(Exercise inputs)
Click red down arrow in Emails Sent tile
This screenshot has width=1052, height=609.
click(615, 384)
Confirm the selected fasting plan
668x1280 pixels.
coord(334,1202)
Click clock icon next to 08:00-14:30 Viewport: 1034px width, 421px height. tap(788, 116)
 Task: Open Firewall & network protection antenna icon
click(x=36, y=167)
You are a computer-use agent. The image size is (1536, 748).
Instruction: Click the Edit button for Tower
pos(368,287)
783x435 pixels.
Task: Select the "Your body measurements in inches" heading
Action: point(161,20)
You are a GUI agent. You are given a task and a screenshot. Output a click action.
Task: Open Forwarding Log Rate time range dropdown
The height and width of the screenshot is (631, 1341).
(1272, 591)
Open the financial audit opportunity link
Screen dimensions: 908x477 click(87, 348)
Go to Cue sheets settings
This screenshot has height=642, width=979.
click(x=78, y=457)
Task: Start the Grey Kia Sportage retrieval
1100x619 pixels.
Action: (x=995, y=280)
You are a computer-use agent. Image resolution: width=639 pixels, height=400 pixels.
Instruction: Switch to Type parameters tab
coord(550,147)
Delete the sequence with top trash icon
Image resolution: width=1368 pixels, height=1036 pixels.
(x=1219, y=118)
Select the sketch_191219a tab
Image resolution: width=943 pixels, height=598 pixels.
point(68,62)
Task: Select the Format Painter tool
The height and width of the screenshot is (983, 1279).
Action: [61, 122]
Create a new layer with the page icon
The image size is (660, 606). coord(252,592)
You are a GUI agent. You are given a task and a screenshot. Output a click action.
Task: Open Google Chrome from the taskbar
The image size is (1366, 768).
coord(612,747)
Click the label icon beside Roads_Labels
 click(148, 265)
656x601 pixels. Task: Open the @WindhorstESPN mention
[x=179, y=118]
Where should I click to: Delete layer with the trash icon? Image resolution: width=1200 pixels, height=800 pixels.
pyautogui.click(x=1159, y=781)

(Task goal) Your task is to copy each line from the material above that includes the word "agent".

(Worked solution)
You are a computer-use agent. The image size is (1536, 748).
You are a GUI agent. You are given a task and a screenshot. Output a click action.
You are a computer-use agent. Image resolution: width=639 pixels, height=400 pixels.
You are a GUI agent. You are given a task and a screenshot. Output a click action.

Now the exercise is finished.